→ **What you have to do**: Given the material below, repeat exactly the lines from the one containing "Culture and engagement (113, 53)" through the final line, and nothing else.

→ **Task data**:

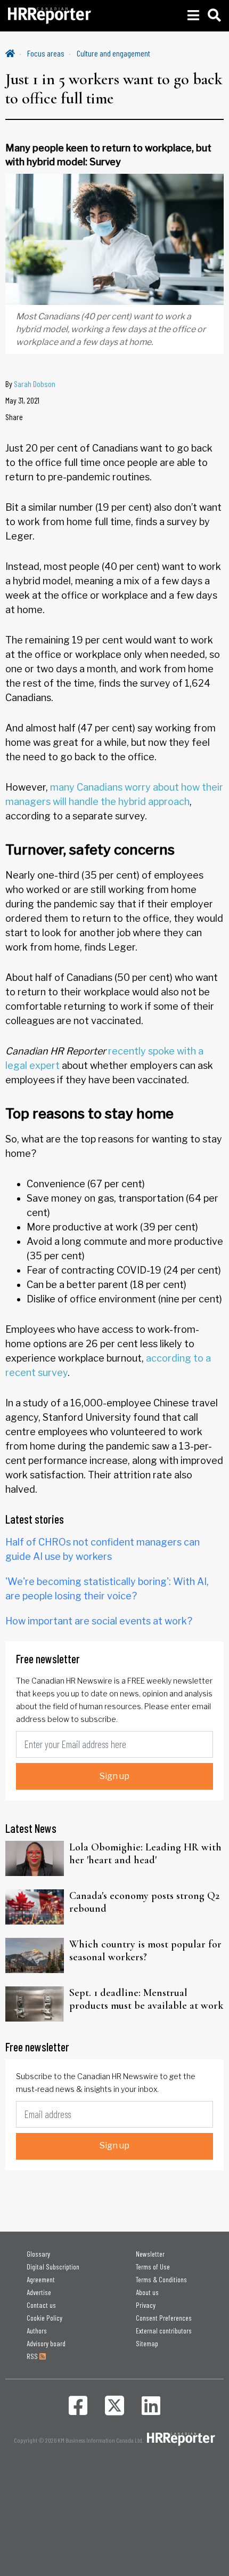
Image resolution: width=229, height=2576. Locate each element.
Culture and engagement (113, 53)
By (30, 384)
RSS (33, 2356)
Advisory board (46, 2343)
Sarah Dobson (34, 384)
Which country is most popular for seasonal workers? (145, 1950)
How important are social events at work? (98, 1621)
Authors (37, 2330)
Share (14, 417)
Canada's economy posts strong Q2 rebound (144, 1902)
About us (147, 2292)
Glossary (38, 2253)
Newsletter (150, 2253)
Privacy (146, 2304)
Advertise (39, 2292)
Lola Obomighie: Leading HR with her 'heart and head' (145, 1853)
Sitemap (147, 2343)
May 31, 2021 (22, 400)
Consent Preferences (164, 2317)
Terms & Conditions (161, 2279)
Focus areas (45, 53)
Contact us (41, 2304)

→ **Output of the exercise**:
Culture and engagement (113, 53)
By (30, 384)
RSS (33, 2356)
Advisory board (46, 2343)
Sarah Dobson (34, 384)
Which country is most popular for seasonal workers? (145, 1950)
How important are social events at work? (98, 1621)
Authors (37, 2330)
Share (14, 417)
Canada's economy posts strong Q2 rebound (144, 1902)
About us (147, 2292)
Glossary (38, 2253)
Newsletter (150, 2253)
Privacy (146, 2304)
Advertise (39, 2292)
Lola Obomighie: Leading HR with her 'heart and head' (145, 1853)
Sitemap (147, 2343)
May 31, 2021 (22, 400)
Consent Preferences (164, 2317)
Terms & Conditions (161, 2279)
Focus areas (45, 53)
Contact us (41, 2304)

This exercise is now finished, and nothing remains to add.